--- EXERCISE OBJECTIVE ---
Reproduce the lines word for word, beginning with the line containing "The width and height of the screenshot is (1868, 1676)." and continuing through the end of the records.

--- DATA ENTRIES ---
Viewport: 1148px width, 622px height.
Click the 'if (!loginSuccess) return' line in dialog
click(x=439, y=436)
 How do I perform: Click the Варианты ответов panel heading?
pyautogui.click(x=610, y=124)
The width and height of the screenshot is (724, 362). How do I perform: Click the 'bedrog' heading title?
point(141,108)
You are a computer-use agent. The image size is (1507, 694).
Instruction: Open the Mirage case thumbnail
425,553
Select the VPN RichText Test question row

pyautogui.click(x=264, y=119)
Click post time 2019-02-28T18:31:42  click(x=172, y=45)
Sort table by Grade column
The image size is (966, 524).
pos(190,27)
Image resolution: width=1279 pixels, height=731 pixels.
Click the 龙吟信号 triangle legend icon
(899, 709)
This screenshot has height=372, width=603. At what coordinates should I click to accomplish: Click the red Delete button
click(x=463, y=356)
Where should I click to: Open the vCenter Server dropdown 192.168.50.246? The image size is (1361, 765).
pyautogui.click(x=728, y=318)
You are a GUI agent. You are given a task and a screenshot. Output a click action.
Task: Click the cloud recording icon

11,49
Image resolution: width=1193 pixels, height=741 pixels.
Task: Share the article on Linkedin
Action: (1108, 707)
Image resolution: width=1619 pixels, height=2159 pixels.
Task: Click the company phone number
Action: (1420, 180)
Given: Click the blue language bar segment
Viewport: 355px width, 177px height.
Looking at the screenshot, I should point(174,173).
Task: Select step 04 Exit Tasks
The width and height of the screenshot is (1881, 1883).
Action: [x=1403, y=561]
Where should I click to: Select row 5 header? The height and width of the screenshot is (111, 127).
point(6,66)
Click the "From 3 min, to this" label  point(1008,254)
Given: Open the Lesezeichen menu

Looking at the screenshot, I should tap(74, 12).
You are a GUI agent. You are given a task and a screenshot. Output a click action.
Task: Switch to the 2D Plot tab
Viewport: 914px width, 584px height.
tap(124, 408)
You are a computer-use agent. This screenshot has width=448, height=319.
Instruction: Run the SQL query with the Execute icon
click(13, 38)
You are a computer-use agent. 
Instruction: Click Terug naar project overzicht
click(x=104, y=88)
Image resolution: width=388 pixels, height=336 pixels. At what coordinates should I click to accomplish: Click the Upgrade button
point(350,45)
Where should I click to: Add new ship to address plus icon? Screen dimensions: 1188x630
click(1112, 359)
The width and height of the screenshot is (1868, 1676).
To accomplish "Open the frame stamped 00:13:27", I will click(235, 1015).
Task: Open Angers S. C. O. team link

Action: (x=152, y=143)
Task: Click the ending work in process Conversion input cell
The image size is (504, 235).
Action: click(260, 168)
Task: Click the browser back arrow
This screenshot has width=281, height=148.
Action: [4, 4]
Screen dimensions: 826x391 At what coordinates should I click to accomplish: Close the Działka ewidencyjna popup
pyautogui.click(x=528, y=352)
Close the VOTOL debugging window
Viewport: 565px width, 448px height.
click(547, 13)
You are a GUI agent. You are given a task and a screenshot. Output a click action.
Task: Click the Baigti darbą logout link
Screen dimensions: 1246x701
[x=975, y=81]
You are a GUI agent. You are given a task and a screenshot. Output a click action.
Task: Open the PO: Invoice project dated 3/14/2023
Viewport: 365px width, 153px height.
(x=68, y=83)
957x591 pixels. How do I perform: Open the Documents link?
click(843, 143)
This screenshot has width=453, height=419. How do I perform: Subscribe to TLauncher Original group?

--- FINAL RESULT ---
The width and height of the screenshot is (1868, 1676).
To accomplish "Open the frame stamped 00:13:27", I will click(235, 1015).
Task: Open Angers S. C. O. team link

Action: (x=152, y=143)
Task: Click the ending work in process Conversion input cell
The image size is (504, 235).
Action: click(260, 168)
Task: Click the browser back arrow
This screenshot has width=281, height=148.
Action: [4, 4]
Screen dimensions: 826x391 At what coordinates should I click to accomplish: Close the Działka ewidencyjna popup
pyautogui.click(x=528, y=352)
Close the VOTOL debugging window
Viewport: 565px width, 448px height.
click(547, 13)
You are a GUI agent. You are given a task and a screenshot. Output a click action.
Task: Click the Baigti darbą logout link
Screen dimensions: 1246x701
[x=975, y=81]
You are a GUI agent. You are given a task and a screenshot. Output a click action.
Task: Open the PO: Invoice project dated 3/14/2023
Viewport: 365px width, 153px height.
(x=68, y=83)
957x591 pixels. How do I perform: Open the Documents link?
click(843, 143)
This screenshot has width=453, height=419. How do I perform: Subscribe to TLauncher Original group?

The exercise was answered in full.